“Siate benedetti tutti, voi uomini e donne, di ogni popolo e lingua…”
“… Con gentilezza”. È così che si intitola il discorso alla città che l’Arcivescovo Mario Delpini ha tenuto, come da tradizione, in occasione dei vesperi di Sant’Ambrogio. Un discorso bello e ricco, da leggere integralmente. Rivolto ai politici, agli amministratori della cosa pubblica, ma anche a quanti hanno a cuore il bene comune, il bene di ciascuno e di tutti.
Il titolo parla di “gentilezza” per dire che il bene comune lo costruiamo non solo attraverso virtù irrinunciabili e non sempre così scontate come “l’onestà, il discernimento, la prudenza, la fortezza, la mitezza, il senso dell’umorismo”, ma anche attraverso uno stile, un modo di porci e di atteggiarci che non finiremo mai di affinare. Scrive Delpini: “per gentilezza non intendo solo le buone maniere, ma quell’espressione della nobiltà d’animo in cui si possono riconoscere … la finezza nell’apprezzare ogni cosa buona e bella, la fermezza nel reagire all’offesa e all’insulto con moderazione e pazienza”. E, parlando della necessità di offrire ai giovani buone ragioni per desiderare di diventare adulti, così continua: “La gentilezza della conversazione è capace di quell’umorismo milanese che sdrammatizza con benevolenza, corrode i miti del grandioso, sa prendere le distanze dalle mode imposte dai social, si prende gioco della presunzione dell’esibizione”.

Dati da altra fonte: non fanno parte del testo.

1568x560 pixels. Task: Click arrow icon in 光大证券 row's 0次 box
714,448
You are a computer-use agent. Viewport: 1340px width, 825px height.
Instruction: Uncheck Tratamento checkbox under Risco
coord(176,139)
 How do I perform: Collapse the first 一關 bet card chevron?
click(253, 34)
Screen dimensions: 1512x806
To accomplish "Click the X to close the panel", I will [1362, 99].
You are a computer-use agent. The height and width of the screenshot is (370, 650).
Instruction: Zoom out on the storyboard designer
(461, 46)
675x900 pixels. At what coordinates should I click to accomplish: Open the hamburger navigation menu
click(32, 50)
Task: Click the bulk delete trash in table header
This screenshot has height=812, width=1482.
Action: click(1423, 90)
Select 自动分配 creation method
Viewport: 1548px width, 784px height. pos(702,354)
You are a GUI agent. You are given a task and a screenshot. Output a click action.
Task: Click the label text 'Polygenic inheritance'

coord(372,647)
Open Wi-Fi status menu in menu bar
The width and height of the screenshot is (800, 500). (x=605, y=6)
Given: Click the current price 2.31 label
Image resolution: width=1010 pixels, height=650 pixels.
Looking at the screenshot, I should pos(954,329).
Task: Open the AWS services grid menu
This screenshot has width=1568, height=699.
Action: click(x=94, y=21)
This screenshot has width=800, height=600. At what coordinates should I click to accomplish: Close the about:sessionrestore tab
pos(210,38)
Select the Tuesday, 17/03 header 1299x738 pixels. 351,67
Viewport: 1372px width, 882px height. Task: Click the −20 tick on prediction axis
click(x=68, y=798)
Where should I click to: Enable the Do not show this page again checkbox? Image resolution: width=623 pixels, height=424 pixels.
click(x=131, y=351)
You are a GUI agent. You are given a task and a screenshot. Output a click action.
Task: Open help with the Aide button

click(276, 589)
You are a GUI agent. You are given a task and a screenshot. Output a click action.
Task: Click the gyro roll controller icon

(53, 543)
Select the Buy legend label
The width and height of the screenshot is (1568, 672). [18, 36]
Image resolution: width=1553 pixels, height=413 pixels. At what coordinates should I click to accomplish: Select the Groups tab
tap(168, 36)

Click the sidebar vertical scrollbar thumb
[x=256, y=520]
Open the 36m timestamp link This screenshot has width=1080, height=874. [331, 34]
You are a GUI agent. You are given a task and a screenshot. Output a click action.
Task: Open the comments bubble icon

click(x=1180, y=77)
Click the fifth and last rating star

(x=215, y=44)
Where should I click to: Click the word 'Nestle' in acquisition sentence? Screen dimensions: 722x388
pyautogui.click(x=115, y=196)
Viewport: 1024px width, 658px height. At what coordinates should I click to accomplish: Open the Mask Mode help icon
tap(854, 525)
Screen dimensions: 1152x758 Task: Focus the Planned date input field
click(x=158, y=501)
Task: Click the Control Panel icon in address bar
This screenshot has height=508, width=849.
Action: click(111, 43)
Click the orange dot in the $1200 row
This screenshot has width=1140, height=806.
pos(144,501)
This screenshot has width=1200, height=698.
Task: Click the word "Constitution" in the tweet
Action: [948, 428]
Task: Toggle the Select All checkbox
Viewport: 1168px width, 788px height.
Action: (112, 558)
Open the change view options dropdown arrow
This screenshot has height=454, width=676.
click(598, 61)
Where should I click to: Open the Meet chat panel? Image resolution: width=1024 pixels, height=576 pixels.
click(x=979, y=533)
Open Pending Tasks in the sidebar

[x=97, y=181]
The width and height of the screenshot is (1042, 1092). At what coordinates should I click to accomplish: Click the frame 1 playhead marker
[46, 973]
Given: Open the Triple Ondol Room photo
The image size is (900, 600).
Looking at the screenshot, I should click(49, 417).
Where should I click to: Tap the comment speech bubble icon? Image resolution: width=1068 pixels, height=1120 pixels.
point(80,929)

“Arte e tecnica del capo”: così si intitolava un libro degli anni ’60 rivolto ai “capi” degli scout, a dire che per essere autentici educatori è richiesta una “tecnica”, delle abilità, delle competenze. Contemporaneamente ci vuole anche un’ “arte”, che l’Arcivescovo Delpini traduce col concetto di “gentilezza”. E così mi piace pensare che questa riflessione possa e debba valere per ciascuno di noi, impegnati a diventare sempre più “capi” di noi stessi, per arrivare ad assumere ruoli di responsabilità. Una responsabilità che significa “promuovere la partecipazione di tutti alla vita della comunità e dell’intera società civile”, iniziando dal contrastare la scarsa partecipazione degli elettori nelle elezioni amministrative e riconoscendo che l’accoglienza di persone provenienti da altri Paesi non è solo carità, ma scommessa che “ogni tradizione offre un contributo per la società di domani, la Chiesa di domani, la comunità di domani”.
Chiamati dunque ad essere amministratori della nostra vita, delle nostre relazioni, delle nostre responsabilità. Consapevoli del “potere” che abbiamo di rendere più bella la vita di chi ci sta attorno e per questo definiti come “artigiani del bene comune” in grado di poter dire al termine di ogni nostra giornata “ho fatto quello che ho potuto, ho fatto quello che dovevo fare”. Per questo meritevoli di una benedizione che viene espressa con queste parole conclusive: “Siate benedetti tutti, voi uomini e donne, di ogni popolo e lingua, di ogni condizione e in ogni situazione: il nostro santo patrono Ambrogio vi incoraggi con il suo esempio, interceda per voi presso Dio e vi raduni come un popolo che sa lavorare, sa sperare e sa cantare”.